[Saved data entries]
+ + + + +

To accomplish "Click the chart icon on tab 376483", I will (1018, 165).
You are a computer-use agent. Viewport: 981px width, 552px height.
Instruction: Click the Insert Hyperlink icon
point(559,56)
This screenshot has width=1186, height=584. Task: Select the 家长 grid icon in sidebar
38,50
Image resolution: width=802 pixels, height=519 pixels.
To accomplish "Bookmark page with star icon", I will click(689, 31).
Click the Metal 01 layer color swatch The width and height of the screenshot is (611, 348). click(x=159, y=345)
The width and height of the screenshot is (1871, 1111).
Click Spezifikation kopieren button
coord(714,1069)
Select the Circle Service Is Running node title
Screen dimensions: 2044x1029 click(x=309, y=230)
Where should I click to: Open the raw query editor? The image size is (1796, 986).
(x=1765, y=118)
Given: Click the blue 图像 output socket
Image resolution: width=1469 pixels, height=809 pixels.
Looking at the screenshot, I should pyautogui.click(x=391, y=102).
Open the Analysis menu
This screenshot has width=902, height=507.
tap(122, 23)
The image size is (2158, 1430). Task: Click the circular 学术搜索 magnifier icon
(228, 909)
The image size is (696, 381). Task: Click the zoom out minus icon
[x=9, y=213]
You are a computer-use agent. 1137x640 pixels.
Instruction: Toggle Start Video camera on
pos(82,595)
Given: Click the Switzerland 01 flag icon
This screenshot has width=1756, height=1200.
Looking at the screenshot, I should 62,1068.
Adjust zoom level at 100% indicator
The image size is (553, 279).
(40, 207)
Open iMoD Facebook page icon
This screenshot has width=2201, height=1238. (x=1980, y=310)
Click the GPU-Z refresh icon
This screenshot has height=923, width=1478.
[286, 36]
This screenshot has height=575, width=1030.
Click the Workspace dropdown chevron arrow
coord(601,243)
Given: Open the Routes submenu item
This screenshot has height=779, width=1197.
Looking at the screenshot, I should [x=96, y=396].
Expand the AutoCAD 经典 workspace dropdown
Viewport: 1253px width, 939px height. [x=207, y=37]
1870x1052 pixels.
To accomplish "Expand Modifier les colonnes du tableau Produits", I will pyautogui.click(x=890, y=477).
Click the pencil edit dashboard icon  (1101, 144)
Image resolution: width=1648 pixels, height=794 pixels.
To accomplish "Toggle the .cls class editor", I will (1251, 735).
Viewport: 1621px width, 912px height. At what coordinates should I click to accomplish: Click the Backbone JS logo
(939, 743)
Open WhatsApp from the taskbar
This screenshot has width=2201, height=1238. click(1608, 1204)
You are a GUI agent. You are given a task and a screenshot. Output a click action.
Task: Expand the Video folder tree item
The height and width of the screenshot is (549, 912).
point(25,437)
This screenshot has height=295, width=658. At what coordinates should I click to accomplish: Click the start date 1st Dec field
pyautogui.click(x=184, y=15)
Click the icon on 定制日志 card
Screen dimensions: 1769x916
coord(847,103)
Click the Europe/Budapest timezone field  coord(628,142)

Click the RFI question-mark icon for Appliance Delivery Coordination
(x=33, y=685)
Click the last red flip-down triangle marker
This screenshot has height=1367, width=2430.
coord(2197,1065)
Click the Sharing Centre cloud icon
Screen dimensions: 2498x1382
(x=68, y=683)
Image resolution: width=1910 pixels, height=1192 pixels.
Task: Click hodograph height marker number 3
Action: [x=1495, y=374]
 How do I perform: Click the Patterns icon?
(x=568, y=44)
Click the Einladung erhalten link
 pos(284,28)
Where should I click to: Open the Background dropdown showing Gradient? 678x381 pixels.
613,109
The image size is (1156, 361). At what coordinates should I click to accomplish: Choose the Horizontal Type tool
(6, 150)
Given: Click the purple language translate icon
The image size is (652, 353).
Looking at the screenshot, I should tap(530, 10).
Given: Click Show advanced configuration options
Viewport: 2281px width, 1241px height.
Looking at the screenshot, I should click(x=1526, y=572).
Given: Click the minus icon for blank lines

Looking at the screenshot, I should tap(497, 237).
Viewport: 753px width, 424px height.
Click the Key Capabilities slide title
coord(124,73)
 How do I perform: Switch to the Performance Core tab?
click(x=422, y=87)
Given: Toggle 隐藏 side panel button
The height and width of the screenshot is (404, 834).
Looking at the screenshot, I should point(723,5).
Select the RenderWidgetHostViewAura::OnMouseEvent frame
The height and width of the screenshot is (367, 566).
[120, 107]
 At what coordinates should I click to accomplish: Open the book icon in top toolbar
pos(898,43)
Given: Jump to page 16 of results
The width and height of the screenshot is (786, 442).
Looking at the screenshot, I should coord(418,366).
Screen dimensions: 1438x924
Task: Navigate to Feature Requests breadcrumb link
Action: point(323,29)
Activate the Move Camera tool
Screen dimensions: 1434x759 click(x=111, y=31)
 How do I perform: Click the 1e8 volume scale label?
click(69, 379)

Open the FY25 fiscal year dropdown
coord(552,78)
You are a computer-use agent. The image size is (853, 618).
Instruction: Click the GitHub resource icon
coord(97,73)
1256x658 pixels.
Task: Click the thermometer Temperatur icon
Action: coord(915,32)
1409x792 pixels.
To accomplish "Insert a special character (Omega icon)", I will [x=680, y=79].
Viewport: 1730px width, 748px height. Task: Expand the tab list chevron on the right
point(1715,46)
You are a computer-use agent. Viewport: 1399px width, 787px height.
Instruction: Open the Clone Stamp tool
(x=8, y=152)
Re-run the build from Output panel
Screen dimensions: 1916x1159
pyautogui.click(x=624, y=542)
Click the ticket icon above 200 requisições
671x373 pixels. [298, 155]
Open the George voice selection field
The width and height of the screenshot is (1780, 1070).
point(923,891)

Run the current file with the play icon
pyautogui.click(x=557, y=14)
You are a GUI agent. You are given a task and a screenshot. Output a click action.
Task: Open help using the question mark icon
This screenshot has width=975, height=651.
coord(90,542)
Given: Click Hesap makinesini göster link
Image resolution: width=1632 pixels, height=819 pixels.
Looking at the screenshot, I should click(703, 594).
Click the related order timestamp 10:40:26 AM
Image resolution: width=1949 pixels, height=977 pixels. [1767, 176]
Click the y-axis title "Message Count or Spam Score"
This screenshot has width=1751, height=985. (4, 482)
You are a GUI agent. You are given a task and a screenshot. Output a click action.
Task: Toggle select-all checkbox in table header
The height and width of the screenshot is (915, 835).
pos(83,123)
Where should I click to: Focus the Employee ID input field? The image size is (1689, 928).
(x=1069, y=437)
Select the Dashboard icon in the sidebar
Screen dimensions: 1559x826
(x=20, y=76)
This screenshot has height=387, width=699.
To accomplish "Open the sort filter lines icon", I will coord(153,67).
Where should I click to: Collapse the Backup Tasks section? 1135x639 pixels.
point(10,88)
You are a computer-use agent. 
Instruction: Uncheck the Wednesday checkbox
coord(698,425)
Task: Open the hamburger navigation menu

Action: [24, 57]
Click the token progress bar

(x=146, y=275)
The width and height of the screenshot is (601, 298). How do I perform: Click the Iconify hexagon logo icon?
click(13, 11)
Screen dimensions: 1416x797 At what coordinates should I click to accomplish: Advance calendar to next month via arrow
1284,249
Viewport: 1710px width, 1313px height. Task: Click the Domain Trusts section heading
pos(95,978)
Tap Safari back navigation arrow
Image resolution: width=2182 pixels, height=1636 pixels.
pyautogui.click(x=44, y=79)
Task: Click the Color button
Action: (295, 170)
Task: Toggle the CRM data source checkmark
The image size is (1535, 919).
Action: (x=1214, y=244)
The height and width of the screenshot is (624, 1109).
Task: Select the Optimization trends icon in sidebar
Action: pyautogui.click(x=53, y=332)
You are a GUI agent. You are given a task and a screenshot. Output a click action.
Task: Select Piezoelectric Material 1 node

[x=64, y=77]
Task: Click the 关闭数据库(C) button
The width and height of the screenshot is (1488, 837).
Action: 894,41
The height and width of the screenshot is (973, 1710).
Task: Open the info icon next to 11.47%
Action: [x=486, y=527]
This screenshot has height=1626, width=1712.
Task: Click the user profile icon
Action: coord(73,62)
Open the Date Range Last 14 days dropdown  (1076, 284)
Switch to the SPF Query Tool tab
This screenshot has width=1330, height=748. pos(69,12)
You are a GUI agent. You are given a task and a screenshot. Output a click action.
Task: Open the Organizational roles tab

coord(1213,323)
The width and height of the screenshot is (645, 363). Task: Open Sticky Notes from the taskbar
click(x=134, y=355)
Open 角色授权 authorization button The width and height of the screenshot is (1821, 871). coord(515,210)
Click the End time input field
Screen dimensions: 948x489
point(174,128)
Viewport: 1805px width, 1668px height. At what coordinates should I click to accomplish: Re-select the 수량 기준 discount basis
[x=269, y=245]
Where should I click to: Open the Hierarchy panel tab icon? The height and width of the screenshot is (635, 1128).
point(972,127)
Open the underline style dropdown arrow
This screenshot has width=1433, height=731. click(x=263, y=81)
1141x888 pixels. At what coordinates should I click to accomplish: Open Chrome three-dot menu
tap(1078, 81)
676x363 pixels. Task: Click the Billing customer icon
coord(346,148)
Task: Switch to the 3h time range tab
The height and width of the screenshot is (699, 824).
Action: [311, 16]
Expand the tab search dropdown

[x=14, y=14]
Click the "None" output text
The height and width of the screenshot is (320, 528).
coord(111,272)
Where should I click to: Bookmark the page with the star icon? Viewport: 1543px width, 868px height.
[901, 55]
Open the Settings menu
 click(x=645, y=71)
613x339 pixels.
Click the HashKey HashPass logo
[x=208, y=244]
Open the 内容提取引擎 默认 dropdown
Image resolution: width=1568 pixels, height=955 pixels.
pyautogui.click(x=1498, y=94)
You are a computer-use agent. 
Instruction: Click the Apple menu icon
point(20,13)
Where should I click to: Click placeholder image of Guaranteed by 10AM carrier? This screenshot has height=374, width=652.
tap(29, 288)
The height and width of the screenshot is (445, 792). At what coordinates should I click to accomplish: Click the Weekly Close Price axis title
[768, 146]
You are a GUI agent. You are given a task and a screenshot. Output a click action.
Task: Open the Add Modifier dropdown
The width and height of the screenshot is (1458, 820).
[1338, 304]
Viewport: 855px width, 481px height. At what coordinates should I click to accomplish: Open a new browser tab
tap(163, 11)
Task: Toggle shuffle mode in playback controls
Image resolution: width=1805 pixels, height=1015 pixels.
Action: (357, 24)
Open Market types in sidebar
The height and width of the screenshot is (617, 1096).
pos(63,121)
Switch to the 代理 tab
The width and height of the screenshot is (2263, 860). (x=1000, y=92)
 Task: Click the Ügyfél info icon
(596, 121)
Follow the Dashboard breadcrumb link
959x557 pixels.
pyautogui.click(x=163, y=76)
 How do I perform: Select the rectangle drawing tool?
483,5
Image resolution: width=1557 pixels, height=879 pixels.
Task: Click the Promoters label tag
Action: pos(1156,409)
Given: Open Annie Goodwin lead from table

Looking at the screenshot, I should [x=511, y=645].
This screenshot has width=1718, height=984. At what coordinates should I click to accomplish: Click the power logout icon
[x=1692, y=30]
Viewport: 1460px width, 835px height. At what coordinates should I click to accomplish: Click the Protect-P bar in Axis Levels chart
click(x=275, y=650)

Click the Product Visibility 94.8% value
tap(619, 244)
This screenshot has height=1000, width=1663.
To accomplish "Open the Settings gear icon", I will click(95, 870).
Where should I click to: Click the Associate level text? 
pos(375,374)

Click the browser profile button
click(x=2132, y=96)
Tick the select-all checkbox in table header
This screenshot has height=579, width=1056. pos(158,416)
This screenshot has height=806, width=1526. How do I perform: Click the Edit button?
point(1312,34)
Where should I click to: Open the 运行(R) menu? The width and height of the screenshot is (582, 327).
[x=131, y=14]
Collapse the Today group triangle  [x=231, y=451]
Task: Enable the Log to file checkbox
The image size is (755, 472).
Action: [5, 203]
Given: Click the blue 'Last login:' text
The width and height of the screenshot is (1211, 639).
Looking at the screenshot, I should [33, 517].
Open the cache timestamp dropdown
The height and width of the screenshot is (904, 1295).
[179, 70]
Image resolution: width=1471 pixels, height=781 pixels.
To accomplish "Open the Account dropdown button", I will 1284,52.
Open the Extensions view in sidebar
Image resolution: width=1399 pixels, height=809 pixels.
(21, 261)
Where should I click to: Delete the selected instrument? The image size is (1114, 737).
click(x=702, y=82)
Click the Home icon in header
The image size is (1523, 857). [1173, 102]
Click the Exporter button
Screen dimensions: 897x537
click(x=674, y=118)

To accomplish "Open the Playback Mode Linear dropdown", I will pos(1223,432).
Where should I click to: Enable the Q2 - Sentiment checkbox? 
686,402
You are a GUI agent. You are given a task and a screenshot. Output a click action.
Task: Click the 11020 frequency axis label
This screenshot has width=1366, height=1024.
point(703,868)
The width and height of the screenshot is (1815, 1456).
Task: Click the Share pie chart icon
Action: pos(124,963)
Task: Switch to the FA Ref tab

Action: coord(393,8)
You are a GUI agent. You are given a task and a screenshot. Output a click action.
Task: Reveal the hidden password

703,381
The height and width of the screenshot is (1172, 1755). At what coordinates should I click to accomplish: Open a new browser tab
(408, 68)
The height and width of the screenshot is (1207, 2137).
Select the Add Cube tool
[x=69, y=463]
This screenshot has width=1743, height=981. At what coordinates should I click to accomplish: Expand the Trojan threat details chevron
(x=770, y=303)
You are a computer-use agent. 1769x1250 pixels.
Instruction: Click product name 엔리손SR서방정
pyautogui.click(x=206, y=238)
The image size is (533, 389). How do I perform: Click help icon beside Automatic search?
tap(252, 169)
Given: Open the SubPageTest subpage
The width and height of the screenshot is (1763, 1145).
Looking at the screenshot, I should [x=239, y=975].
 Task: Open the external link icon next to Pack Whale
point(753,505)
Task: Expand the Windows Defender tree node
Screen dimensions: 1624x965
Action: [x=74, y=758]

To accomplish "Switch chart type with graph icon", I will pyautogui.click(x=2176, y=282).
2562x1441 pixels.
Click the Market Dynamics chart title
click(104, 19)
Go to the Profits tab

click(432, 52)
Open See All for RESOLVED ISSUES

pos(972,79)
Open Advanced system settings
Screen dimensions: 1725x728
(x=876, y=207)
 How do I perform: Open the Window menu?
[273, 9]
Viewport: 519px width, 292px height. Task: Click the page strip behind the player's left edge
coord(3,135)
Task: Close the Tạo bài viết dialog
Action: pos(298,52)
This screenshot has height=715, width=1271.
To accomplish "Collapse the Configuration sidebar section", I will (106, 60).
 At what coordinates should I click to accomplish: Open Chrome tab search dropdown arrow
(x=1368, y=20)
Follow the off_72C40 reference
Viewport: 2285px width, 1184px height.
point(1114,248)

+ + + + +

WHAT YOU SHOULD DO: Copy out each line of the data above, exactly, if it lies between the line holding "This screenshot has width=1756, height=1200." and the line holding "Image resolution: width=1648", inclusive; copy no other line.

THE COMPLETED TASK:
This screenshot has width=1756, height=1200.
Looking at the screenshot, I should 62,1068.
Adjust zoom level at 100% indicator
The image size is (553, 279).
(40, 207)
Open iMoD Facebook page icon
This screenshot has width=2201, height=1238. (x=1980, y=310)
Click the GPU-Z refresh icon
This screenshot has height=923, width=1478.
[286, 36]
This screenshot has height=575, width=1030.
Click the Workspace dropdown chevron arrow
coord(601,243)
Given: Open the Routes submenu item
This screenshot has height=779, width=1197.
Looking at the screenshot, I should [x=96, y=396].
Expand the AutoCAD 经典 workspace dropdown
Viewport: 1253px width, 939px height. [x=207, y=37]
1870x1052 pixels.
To accomplish "Expand Modifier les colonnes du tableau Produits", I will pyautogui.click(x=890, y=477).
Click the pencil edit dashboard icon  (1101, 144)
Image resolution: width=1648 pixels, height=794 pixels.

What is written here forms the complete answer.